There was politics too. It was the scene of the meeting where the Social Democrats and the Liberals merged to form the Liberal Democrats they are today. These days are already over.
On my evening of my stay, I finished my previous booking in town centre around 7:30pm, but the idea of returning the tram for a long night at Noblek made me feel cold and far away from home.
When I emerge from the windy coastal road, Blackpool is now far behind me south of me, so the tower again rises grotesquely and above the house of Comictal. It reminded me of the corpse of a whale on the beach: horribly wrong, but impossible to look away.
Some bits might have been pretty (Image: Harry Thompson)
As we crossed the windsweep parking lot around 9pm, the guards were standing at the door, making us think about Schlock and their gorgeous parties, ballrooms and cocktail bars. I thought about the war, the Victorian boom in Blackpool, the war on tennis courts and Joy.
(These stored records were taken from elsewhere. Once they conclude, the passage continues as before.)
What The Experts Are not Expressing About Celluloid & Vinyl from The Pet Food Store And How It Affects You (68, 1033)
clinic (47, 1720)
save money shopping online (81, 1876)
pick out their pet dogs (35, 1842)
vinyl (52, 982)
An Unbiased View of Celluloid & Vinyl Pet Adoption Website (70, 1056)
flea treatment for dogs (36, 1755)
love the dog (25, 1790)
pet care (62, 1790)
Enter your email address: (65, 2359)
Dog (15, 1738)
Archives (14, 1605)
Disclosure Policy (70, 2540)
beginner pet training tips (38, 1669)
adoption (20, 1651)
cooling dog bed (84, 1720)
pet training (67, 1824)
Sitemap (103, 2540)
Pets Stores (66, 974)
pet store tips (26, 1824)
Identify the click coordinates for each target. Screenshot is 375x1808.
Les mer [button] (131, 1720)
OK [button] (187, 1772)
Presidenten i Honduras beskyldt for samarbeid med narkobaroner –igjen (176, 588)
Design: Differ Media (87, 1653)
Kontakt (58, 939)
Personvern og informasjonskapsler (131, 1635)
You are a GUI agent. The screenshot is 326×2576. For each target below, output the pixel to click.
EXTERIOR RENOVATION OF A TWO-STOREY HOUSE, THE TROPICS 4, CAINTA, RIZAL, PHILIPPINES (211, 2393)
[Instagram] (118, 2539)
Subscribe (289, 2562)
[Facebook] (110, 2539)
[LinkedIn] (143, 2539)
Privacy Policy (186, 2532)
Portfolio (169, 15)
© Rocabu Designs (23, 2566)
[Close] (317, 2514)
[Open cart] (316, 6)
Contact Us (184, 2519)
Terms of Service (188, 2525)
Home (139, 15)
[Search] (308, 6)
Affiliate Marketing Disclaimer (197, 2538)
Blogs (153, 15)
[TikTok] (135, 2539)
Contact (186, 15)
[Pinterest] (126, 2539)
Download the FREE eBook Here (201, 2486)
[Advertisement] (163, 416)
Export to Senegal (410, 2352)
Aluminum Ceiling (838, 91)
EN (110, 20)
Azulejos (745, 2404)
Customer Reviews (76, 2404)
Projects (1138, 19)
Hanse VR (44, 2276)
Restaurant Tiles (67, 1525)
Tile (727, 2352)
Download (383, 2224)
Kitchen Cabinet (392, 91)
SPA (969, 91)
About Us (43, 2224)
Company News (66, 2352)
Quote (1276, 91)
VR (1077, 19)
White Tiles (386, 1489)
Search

Maybe this is a light-like figure of those who inherited the Earth in 2025, a witness to the slow creep of failure, squeezing out the last final history and profitability to continue things as much as possible in the name of the last penny.
That night I lay in my bed, passing through a paper-like wall, listening to everything the father and child in the next room said. I think they had a good time and were on an adventure together. Maybe Noblek Castle has some of them before it gets too far.